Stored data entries
/---

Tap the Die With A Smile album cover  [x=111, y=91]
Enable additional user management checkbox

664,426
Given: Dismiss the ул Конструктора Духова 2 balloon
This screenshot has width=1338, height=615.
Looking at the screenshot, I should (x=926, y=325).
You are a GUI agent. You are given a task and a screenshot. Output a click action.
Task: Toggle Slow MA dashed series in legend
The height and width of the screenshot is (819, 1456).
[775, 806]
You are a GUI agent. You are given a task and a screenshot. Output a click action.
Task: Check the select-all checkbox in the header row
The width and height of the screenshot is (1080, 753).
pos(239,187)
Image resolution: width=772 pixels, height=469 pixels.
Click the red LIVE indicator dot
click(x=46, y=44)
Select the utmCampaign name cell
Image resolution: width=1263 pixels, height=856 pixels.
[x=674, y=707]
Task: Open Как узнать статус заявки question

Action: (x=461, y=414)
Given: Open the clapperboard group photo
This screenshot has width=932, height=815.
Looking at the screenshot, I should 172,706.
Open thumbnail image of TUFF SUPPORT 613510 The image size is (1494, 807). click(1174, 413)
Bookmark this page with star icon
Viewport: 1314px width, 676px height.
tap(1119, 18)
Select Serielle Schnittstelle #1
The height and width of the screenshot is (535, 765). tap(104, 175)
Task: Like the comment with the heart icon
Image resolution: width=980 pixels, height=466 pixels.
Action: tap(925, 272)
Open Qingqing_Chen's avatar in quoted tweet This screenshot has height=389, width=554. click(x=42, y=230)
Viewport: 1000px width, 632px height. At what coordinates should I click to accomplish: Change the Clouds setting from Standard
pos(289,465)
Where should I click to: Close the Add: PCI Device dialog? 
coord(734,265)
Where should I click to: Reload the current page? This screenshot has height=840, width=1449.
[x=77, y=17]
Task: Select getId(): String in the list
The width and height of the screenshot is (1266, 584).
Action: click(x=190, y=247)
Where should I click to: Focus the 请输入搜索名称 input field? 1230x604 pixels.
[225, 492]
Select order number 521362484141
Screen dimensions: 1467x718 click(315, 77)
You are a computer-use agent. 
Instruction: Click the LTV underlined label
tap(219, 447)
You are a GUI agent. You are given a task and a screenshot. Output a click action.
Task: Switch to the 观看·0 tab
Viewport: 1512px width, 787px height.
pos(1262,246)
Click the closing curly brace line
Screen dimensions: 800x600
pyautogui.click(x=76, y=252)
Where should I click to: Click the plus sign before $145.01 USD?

\---

Write the records above out again precisely.

Tap the Die With A Smile album cover  [x=111, y=91]
Enable additional user management checkbox

664,426
Given: Dismiss the ул Конструктора Духова 2 balloon
This screenshot has width=1338, height=615.
Looking at the screenshot, I should (x=926, y=325).
You are a GUI agent. You are given a task and a screenshot. Output a click action.
Task: Toggle Slow MA dashed series in legend
The height and width of the screenshot is (819, 1456).
[775, 806]
You are a GUI agent. You are given a task and a screenshot. Output a click action.
Task: Check the select-all checkbox in the header row
The width and height of the screenshot is (1080, 753).
pos(239,187)
Image resolution: width=772 pixels, height=469 pixels.
Click the red LIVE indicator dot
click(x=46, y=44)
Select the utmCampaign name cell
Image resolution: width=1263 pixels, height=856 pixels.
[x=674, y=707]
Task: Open Как узнать статус заявки question

Action: (x=461, y=414)
Given: Open the clapperboard group photo
This screenshot has width=932, height=815.
Looking at the screenshot, I should 172,706.
Open thumbnail image of TUFF SUPPORT 613510 The image size is (1494, 807). click(1174, 413)
Bookmark this page with star icon
Viewport: 1314px width, 676px height.
tap(1119, 18)
Select Serielle Schnittstelle #1
The height and width of the screenshot is (535, 765). tap(104, 175)
Task: Like the comment with the heart icon
Image resolution: width=980 pixels, height=466 pixels.
Action: tap(925, 272)
Open Qingqing_Chen's avatar in quoted tweet This screenshot has height=389, width=554. click(x=42, y=230)
Viewport: 1000px width, 632px height. At what coordinates should I click to accomplish: Change the Clouds setting from Standard
pos(289,465)
Where should I click to: Close the Add: PCI Device dialog? 
coord(734,265)
Where should I click to: Reload the current page? This screenshot has height=840, width=1449.
[x=77, y=17]
Task: Select getId(): String in the list
The width and height of the screenshot is (1266, 584).
Action: click(x=190, y=247)
Where should I click to: Focus the 请输入搜索名称 input field? 1230x604 pixels.
[225, 492]
Select order number 521362484141
Screen dimensions: 1467x718 click(315, 77)
You are a computer-use agent. 
Instruction: Click the LTV underlined label
tap(219, 447)
You are a GUI agent. You are given a task and a screenshot. Output a click action.
Task: Switch to the 观看·0 tab
Viewport: 1512px width, 787px height.
pos(1262,246)
Click the closing curly brace line
Screen dimensions: 800x600
pyautogui.click(x=76, y=252)
Where should I click to: Click the plus sign before $145.01 USD?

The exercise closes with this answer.